(Rows showing where targets appear)

========================================

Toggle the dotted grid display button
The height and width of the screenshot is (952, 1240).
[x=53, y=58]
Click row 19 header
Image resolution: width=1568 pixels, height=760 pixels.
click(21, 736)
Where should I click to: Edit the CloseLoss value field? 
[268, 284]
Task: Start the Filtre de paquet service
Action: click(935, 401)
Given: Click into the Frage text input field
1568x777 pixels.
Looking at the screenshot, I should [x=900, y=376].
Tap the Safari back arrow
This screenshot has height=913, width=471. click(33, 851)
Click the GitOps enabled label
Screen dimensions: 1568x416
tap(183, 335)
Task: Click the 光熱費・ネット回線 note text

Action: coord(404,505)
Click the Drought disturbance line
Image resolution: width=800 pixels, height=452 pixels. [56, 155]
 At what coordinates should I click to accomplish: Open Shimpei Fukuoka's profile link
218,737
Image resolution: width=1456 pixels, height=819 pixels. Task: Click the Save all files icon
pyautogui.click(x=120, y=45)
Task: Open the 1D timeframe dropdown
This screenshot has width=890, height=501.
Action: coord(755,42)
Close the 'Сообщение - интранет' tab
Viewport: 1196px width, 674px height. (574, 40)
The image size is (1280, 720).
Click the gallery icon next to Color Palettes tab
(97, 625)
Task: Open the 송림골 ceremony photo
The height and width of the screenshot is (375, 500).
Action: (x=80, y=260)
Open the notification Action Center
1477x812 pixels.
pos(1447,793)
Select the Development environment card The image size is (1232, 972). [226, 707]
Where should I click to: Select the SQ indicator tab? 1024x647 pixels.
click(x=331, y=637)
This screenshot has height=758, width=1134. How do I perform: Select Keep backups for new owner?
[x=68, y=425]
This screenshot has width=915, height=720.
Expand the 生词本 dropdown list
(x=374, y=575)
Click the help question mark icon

========================================

Reproduce all of the material, substituting "What should I click to" for every occurrence of "Where should I click to" and leaving everything else untouched.

Toggle the dotted grid display button
The height and width of the screenshot is (952, 1240).
[x=53, y=58]
Click row 19 header
Image resolution: width=1568 pixels, height=760 pixels.
click(21, 736)
What should I click to: Edit the CloseLoss value field? 
[268, 284]
Task: Start the Filtre de paquet service
Action: click(935, 401)
Given: Click into the Frage text input field
1568x777 pixels.
Looking at the screenshot, I should [x=900, y=376].
Tap the Safari back arrow
This screenshot has height=913, width=471. click(33, 851)
Click the GitOps enabled label
Screen dimensions: 1568x416
tap(183, 335)
Task: Click the 光熱費・ネット回線 note text

Action: coord(404,505)
Click the Drought disturbance line
Image resolution: width=800 pixels, height=452 pixels. [56, 155]
 At what coordinates should I click to accomplish: Open Shimpei Fukuoka's profile link
218,737
Image resolution: width=1456 pixels, height=819 pixels. Task: Click the Save all files icon
pyautogui.click(x=120, y=45)
Task: Open the 1D timeframe dropdown
This screenshot has width=890, height=501.
Action: coord(755,42)
Close the 'Сообщение - интранет' tab
Viewport: 1196px width, 674px height. (574, 40)
The image size is (1280, 720).
Click the gallery icon next to Color Palettes tab
(97, 625)
Task: Open the 송림골 ceremony photo
The height and width of the screenshot is (375, 500).
Action: (x=80, y=260)
Open the notification Action Center
1477x812 pixels.
pos(1447,793)
Select the Development environment card The image size is (1232, 972). [226, 707]
What should I click to: Select the SQ indicator tab? 1024x647 pixels.
click(x=331, y=637)
This screenshot has height=758, width=1134. How do I perform: Select Keep backups for new owner?
[x=68, y=425]
This screenshot has width=915, height=720.
Expand the 生词本 dropdown list
(x=374, y=575)
Click the help question mark icon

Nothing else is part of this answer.